The ten.

One of the texts for Sunday was Exodus 20:1-17. It gave me a chance to think a little about this text from the perspective of relationship, with God and others.

We know about the story of the ten commandments. Or better, we know about what we call the ten commands, God telling what we are supposed to do. People have made a point to put carved versions of them on courthouse lawns. People have made a point to put printed versions on classroom walls. People have made a point of lamenting people not wanting to make a point of them.

Sometimes it feels, just a little, like we worship having these commandments posted.

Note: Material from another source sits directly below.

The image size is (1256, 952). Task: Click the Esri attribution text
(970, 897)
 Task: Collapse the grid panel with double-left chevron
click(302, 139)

Which, of course, is in violation of the first thing on the list.

“Do not have other gods before me.”

Who is the me?

It’s the God who brought the Israelites out of slavery in Egypt. It’s the God who was more powerful, apparently, than any of the gods that the Egyptians worshiped. And in this moment, on this mountain, this God speaks in a way that Moses hears and that the people feel and fear. With clear words and direction.

“What do you want us to do to appease you? Sacrifice children?”

No, God says. Here’s what I want.

“Acknowledge that I’m God.

Don’t create objects that stand in for me, that are filled, you think, with power.

Don’t tell people that I’ve said things I haven’t said. [I know. Paraphrasing these may walk a line with that.]

Take time to rest.

Give honor to the ones who gave you life.

Don’t murder people.

Don’t sleep with people you aren’t completely committed to.

Don’t steal stuff.

Don’t lie in court about your neighbor.

Don’t desire your neighbor’s everything.”

Those are the core of the rules.

Said that way, they make sense, they foster community. Said that way, they foster trust and respect. Said that way, they are healthy for relationship. But often, they aren’t said that way.